Picking up right where the finale left off, this new season continues the journey of Boston-based neurosurgeon Maggie Sullivan (B.C.’s own Morgan Kohan), who was forced to return to her Nova Scotia hometown of Sullivan’s Crossing after a scandal compelled her to abandon a successful career in the big city. Back in Sullivan’s Crossing, Maggie reunited with her dad, Sully (Gilmore Girls alum Scott Patterson), and sparked a flirtation with his handsome assistant Cal (Chad Michael Murray of One Tree Hill fame).

Sullivan’s Crossing on CTV. Pictured: Frank Cranebear (Tom Jackson) is Sully’s right-hand man, usually found sitting on the porch.

According to showrunner and executive producer Roma Roth, a big part of the series’ appeal lies in its relatability. “I just think that a lot of people needed a show where you can connect and relate to the characters,” she explains. “It’s not too fantastical. It’s kind of a slice-of-life, fly-on-the-wall show about real people going through real struggles, but still having a community feel — which I think is missing in a lot of people’s lives today.”

When the second season begins, Roth promises viewers will see a show that’s firing on all cylinders. “We were finding our feet for the first few episodes of season one,” she says. “I think they turned out really well, but from a tonal perspective, we really hit our stride when we got to episode five and on. Season two continues that. We really got our confidence, understood where we were going with the characters — and you know, they become family members when you’re writing them. You really get to know them. You feel like you know their thought processes as you move along through the season. Initially, when you’re putting pen to paper, it’s like a pencil outline of a character, and as you’re going and creating story and building backstory, you start to fill in the colour and three-dimensional-ness of those characters.”

As viewers will recall, year one ended on a huge cliffhanger, with Maggie delaying her plans to return to Boston upon learning that her dad suffered a stroke, while also discovering that she was pregnant.

Sullivan’s Crossing on CTV. Pictured: Chad Michael Murray as Cal Jones and Scott Patterson as Harry “Sully” Sullivan.

“Well, I would just say tune in to season two to find out the answer to that question!” Roth says with a laugh. “But at the end of the day, there’s obviously going to be conflict and internal struggle — and being happy.

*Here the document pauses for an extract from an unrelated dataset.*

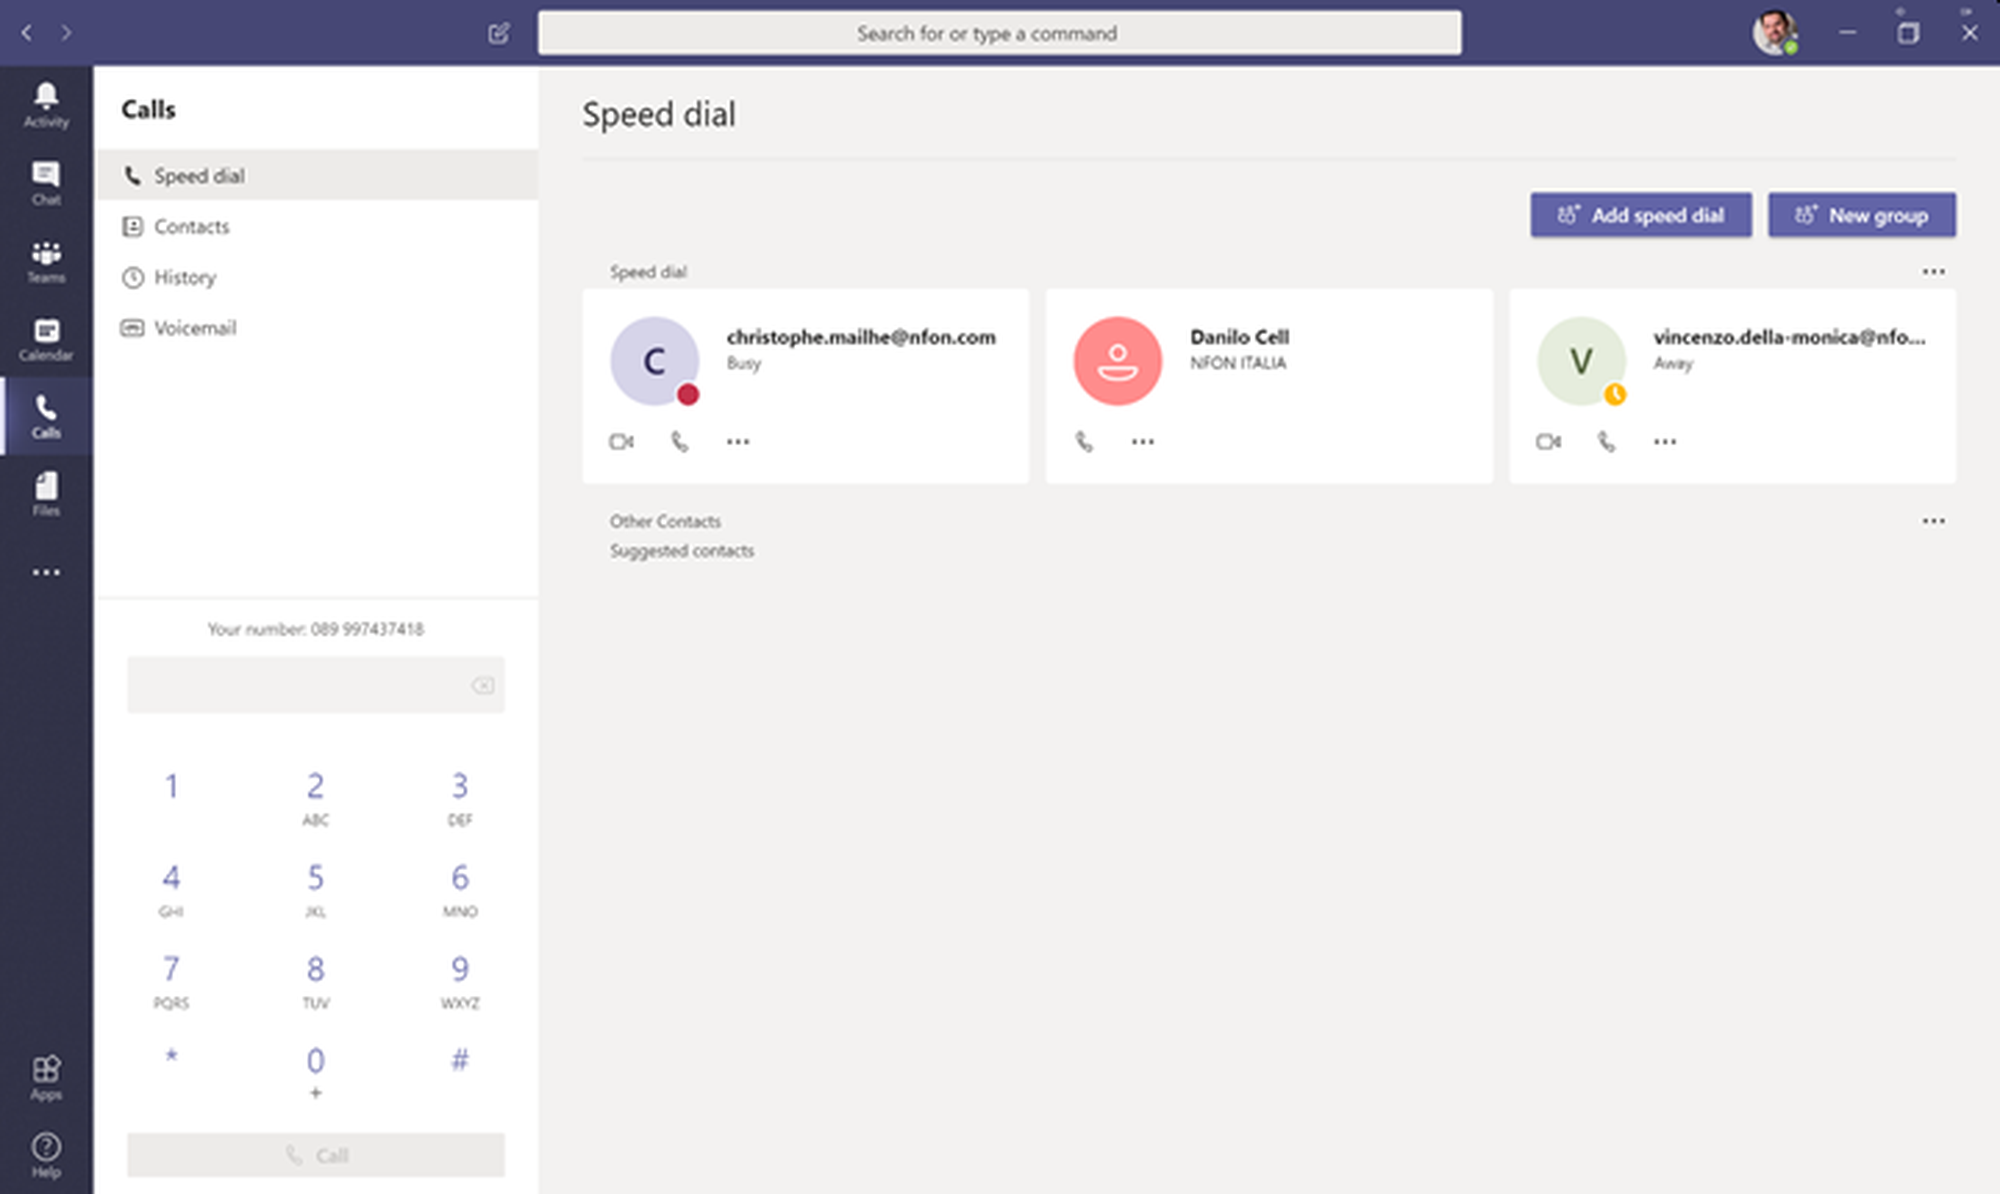The height and width of the screenshot is (1194, 2000).
Task: Click phone icon on Danilo Cell card
Action: tap(1084, 441)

But also, how does this pregnancy affect her career and everything else that would be affected in the real world with somebody who finds out they’re pregnant unexpectedly? I think Maggie’s journey really is a good example of the struggle that any career woman in society has to go through, myself included, where you have things that you want to do but you also want to have kids. How do you reconcile those two things — being a mother vs. being a successful neurosurgeon?”

“The slogan that we came up with [for the show overall] was, ‘The longest road that you’ll ever have to travel is from your head to your heart,’ ” the creator continues. “Everybody in the world has to figure out what you want vs. what’s good for you.”

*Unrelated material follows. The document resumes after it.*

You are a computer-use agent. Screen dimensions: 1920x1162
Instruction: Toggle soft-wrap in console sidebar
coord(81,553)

Roth is understandably proud of what Sullivan’s Crossing has accomplished, but is especially gratified that a series unabashedly set in Canada has been so thoroughly embraced on both sides of the border. “We’ve focused a lot on procedurals in Canada,” she says. “CTV took a little bit of a risk [in doing a serialized drama]. But the goal was to show that you could take a show like this, set it in a Canadian setting as Canada — particularly Nova Scotia, because it’s such an epically beautiful province, where the location is one of the characters — and prove that you could be a success across borders, not just in Canada. Which I think we have proven, based on the numbers.”